Screenshot grounding data
________________________
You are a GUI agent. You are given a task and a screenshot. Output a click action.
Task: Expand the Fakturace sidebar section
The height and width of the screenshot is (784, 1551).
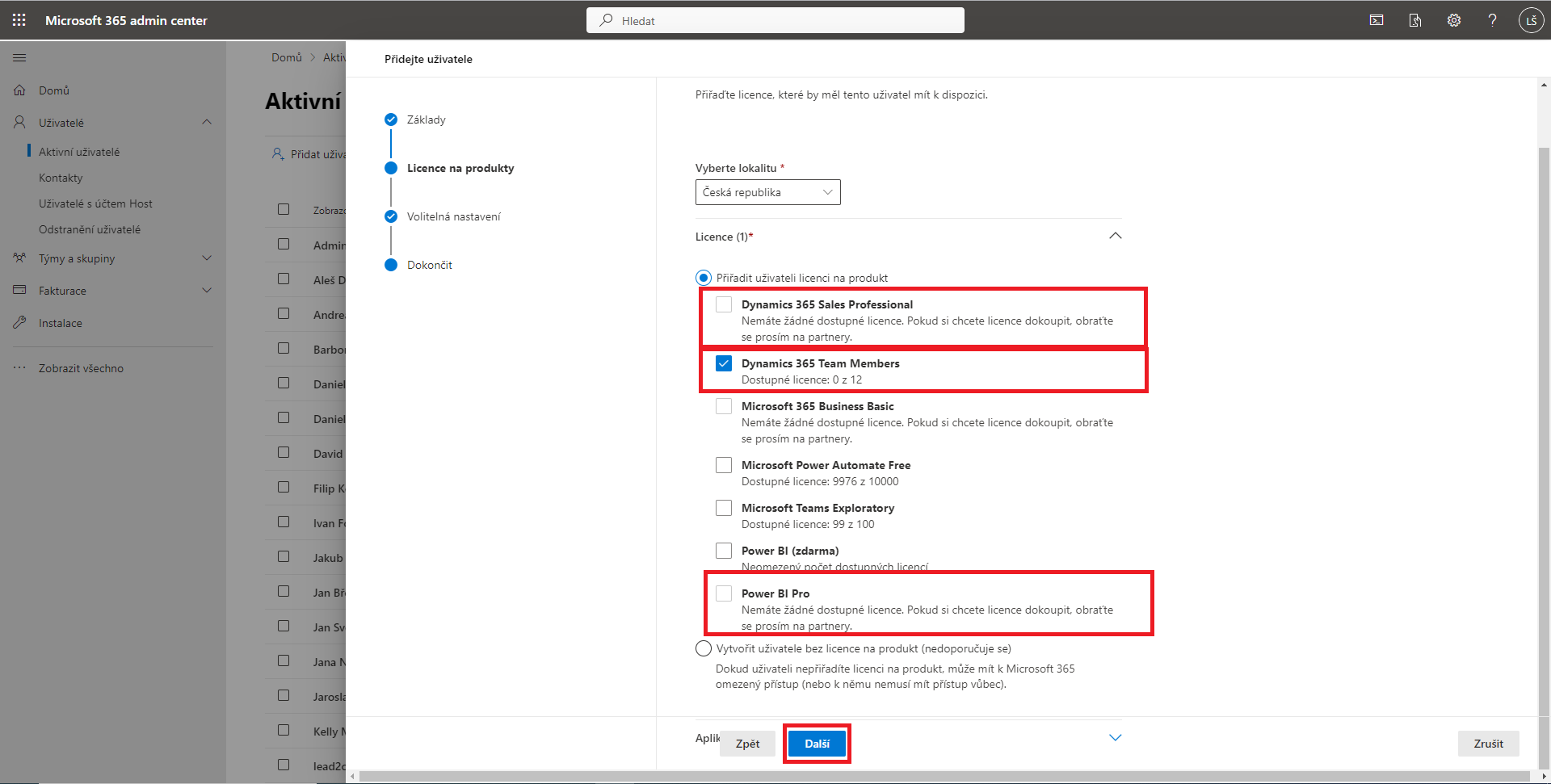(206, 291)
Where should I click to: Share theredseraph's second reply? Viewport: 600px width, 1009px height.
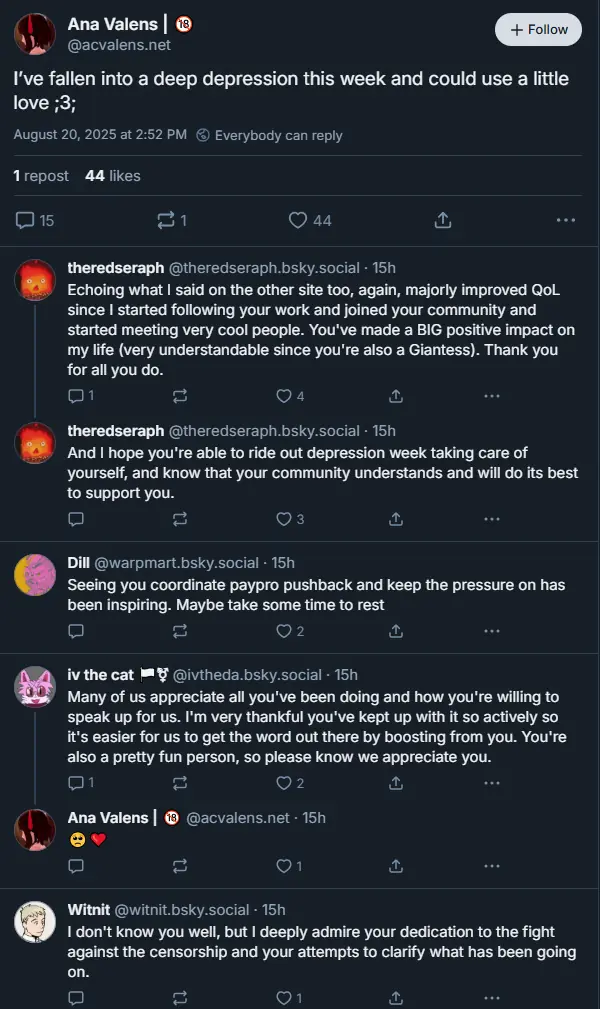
________________________
--- Aim of the task ---
Give the preceding data back exactly, minus every picture.

--- Answer ---
You are a GUI agent. You are given a task and a screenshot. Output a click action.
Task: Expand the Fakturace sidebar section
The height and width of the screenshot is (784, 1551).
(206, 291)
Where should I click to: Share theredseraph's second reply? Viewport: 600px width, 1009px height.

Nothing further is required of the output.